My childhood was filled with wonderful experiences. Yes, I was an asshole, but I was a lucky one with involved parents who read to me every night, made holidays and birthdays magical, and they always made it a point to take us on trips whenever possible. My parents also taught me how to be a decent human being. Part of their parenting included teaching us manners, etiquette, and decorum.
A huge part of decorum is knowing when and how to use “bad” words. Especially ‘fuck’.
Knowing this is an important part of being a decent human being.
Growing up in an era where car seats were optional, and spanking your child wasn’t deemed child abuse, hearing adults say, “Dammit, I locked the shitting keys in the car again!” or “Shit! I burned the Hamburger Helper!” was old news.

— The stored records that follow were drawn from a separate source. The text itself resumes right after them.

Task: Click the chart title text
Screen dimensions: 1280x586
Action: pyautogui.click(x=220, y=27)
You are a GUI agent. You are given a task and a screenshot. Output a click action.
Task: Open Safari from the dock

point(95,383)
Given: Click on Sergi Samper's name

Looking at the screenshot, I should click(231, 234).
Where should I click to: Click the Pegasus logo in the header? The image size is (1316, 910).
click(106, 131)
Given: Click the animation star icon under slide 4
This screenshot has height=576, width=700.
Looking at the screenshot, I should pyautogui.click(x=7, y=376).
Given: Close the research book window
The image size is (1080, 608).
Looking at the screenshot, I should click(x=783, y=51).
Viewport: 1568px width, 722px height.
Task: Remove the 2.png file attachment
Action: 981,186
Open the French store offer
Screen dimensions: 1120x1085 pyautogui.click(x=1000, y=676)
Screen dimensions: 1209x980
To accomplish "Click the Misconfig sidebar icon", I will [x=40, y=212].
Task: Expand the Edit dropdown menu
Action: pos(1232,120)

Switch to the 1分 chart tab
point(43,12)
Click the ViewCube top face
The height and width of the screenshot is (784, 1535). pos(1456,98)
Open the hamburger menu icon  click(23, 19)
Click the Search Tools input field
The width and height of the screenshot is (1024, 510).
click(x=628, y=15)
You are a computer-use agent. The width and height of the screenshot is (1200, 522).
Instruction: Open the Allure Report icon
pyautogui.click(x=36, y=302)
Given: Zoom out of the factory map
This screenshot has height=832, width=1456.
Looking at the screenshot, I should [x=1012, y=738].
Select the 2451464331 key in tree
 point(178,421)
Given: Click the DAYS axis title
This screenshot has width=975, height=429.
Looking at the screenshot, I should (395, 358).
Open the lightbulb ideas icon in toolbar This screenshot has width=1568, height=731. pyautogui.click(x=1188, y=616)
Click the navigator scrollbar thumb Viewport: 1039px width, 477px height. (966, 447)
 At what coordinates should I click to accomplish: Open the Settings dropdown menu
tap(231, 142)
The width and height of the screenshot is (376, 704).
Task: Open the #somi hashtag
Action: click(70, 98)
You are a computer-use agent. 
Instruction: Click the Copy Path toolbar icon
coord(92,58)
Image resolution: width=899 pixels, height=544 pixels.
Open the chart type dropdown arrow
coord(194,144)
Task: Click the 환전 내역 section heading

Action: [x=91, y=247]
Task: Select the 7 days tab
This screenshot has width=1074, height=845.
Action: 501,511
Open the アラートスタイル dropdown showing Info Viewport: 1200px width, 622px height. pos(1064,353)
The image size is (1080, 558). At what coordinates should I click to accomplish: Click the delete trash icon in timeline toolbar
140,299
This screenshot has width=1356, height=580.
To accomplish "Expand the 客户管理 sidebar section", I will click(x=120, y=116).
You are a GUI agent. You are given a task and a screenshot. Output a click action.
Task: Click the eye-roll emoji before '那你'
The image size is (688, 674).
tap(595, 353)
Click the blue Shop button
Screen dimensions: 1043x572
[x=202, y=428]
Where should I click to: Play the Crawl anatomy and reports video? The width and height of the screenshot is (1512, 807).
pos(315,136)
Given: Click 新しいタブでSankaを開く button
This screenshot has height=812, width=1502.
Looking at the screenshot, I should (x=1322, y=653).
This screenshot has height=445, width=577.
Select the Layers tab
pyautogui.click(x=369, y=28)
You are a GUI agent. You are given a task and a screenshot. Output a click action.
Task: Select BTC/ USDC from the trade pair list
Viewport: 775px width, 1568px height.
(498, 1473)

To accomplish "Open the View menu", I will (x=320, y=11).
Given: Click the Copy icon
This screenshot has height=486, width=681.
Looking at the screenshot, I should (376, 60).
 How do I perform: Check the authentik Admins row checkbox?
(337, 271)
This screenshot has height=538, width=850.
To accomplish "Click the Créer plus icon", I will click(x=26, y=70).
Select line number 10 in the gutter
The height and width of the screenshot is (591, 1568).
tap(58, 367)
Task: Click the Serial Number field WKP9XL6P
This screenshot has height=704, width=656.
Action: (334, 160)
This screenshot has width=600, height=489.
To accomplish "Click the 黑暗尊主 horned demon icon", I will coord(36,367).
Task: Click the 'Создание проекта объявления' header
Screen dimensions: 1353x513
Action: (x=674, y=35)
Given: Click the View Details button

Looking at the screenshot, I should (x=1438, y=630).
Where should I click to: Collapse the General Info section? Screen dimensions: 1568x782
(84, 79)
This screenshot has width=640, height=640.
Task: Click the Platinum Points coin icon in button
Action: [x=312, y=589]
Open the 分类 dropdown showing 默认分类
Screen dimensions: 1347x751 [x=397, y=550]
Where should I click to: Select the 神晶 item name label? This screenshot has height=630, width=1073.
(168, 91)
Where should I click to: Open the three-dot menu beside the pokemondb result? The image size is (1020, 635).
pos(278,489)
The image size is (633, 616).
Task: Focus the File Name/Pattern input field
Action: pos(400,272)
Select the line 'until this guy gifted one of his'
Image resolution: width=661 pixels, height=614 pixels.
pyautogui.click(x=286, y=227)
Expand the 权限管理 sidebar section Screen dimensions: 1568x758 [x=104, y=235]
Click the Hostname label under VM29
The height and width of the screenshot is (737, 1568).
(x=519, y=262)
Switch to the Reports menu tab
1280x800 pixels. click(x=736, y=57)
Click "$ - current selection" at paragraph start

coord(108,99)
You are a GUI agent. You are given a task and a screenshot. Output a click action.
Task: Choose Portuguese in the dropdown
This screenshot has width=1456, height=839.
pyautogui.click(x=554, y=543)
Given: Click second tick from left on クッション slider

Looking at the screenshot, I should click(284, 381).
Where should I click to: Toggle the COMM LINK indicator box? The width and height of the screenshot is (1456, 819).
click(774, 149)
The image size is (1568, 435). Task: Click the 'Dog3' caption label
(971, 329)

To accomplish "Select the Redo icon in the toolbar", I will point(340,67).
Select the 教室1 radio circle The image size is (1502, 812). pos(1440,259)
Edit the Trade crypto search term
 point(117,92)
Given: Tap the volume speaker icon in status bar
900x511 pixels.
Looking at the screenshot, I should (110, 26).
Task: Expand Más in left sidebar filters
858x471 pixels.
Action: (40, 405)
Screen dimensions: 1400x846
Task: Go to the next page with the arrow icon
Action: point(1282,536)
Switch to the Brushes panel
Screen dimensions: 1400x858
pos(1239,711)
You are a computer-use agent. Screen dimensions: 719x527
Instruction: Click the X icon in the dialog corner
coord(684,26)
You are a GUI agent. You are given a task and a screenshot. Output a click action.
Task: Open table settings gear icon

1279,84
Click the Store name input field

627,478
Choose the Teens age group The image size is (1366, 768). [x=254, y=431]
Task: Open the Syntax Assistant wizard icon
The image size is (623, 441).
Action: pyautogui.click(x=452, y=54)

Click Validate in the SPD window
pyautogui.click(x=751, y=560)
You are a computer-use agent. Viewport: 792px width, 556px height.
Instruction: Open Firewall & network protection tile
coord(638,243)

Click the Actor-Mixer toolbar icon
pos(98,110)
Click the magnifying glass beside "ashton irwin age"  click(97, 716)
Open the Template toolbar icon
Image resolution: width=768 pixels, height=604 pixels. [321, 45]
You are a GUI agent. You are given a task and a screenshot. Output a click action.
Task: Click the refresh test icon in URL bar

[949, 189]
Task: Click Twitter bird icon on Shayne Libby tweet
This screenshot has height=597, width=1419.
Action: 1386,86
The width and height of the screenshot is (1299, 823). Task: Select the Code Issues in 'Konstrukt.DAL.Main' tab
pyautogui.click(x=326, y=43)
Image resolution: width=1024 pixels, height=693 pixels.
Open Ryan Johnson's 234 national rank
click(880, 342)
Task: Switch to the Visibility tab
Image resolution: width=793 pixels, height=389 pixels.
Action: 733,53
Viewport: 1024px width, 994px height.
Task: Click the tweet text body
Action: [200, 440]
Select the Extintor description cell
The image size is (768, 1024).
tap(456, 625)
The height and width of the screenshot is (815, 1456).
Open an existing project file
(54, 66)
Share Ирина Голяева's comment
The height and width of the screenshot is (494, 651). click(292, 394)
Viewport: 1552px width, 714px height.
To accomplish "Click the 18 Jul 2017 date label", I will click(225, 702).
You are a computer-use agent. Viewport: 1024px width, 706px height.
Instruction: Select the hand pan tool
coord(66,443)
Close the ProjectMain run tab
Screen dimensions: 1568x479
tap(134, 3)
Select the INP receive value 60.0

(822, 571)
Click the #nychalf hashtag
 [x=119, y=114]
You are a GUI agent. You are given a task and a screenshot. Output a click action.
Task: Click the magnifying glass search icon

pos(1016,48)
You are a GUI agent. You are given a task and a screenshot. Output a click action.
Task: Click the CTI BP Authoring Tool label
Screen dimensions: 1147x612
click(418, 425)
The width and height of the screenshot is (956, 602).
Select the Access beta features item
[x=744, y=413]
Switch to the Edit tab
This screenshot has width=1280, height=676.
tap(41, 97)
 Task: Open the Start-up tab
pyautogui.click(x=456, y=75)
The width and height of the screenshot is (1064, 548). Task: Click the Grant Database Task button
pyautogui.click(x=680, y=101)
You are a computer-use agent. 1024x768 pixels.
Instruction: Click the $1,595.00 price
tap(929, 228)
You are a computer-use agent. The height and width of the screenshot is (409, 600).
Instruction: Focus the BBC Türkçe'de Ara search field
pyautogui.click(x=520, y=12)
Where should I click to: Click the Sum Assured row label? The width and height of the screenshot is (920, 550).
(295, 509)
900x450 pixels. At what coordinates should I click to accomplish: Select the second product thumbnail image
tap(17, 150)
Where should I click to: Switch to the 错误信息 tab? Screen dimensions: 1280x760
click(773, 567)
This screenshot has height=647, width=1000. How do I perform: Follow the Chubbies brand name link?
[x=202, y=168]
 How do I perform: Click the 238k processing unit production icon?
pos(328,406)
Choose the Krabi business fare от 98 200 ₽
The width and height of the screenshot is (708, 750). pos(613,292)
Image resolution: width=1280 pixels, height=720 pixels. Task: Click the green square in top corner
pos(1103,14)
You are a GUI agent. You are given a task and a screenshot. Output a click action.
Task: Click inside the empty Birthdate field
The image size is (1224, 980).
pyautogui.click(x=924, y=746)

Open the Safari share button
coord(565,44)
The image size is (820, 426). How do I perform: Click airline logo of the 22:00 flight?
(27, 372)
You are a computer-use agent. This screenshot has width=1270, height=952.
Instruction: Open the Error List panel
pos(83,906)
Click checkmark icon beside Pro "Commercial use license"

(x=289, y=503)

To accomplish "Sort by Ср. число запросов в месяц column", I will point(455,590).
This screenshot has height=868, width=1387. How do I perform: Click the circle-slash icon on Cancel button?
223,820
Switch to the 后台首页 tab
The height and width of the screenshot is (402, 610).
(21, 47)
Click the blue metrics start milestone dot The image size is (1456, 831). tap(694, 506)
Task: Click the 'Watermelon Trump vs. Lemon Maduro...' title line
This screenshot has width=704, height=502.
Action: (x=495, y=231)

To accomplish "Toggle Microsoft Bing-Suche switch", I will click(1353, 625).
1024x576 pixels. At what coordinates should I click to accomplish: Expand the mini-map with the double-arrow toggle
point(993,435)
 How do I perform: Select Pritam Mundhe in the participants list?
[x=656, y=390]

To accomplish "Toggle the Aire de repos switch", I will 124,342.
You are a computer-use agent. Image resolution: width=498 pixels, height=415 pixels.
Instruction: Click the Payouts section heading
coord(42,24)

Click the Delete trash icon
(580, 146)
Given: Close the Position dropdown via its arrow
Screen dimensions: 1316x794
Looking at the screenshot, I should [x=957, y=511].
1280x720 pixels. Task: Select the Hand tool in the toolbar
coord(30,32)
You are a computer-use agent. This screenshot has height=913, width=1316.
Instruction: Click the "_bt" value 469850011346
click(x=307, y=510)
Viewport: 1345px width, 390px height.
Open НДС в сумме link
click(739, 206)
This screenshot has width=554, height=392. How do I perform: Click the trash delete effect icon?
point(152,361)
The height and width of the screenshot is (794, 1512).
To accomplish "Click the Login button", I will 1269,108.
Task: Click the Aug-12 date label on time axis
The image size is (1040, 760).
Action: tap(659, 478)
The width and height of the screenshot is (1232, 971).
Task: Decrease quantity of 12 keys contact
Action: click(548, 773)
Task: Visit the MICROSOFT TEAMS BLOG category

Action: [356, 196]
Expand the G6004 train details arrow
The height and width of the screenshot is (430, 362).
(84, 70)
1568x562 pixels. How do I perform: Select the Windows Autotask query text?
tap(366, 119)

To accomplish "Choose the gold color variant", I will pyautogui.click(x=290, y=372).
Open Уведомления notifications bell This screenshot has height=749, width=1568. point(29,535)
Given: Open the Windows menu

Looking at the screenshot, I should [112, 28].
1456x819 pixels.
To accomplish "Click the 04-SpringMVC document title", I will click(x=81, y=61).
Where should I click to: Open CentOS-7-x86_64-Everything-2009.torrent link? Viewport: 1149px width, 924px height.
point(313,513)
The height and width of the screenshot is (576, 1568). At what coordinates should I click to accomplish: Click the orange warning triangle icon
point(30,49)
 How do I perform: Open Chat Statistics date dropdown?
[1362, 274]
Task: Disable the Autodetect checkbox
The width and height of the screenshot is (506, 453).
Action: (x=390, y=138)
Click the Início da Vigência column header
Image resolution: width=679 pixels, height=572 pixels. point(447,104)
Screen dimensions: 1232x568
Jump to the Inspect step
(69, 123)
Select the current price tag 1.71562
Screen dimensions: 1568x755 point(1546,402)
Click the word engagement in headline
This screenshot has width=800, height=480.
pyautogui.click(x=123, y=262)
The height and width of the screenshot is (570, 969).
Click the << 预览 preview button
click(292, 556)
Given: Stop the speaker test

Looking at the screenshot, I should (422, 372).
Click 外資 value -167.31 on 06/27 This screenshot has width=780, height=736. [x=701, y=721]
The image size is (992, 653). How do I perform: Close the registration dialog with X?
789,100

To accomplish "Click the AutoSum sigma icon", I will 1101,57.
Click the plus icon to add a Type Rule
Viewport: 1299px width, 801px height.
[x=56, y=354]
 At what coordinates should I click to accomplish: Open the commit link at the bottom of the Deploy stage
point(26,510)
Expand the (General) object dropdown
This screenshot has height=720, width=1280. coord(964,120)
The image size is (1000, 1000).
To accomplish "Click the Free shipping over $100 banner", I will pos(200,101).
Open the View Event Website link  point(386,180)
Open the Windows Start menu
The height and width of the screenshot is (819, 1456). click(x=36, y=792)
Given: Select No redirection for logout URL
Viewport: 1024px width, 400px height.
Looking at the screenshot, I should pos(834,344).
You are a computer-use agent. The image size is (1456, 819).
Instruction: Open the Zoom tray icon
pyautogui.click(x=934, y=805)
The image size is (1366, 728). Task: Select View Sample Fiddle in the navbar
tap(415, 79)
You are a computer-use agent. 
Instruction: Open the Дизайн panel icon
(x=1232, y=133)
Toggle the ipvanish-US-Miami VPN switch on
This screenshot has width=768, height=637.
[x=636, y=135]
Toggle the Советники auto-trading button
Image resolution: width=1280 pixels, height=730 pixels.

It wasn’t a big deal, because we were taught that those were adult words, reserved only for adults when they stubbed their toes, lost their garage door opener, or got a snag in their two-shades-darker pantyhose.
My parents never cussed at us, only cussed when appropriate-as in not in the middle of a Ross, and never once did I ever hear the mother of all cuss words-fuck.
That word was just too naughty for the late 80’s and early 90’s.
It was a time of innocence. I think the first bad word I ever said was when I was five and it was ‘stupid’. I felt guilty until I was at least 10.
It was always a mystery where I got my salty-bastard-mouth, as I just don’t recall my childhood being filled with foul-mouthed moments.
The mystery has been solved, though, folks!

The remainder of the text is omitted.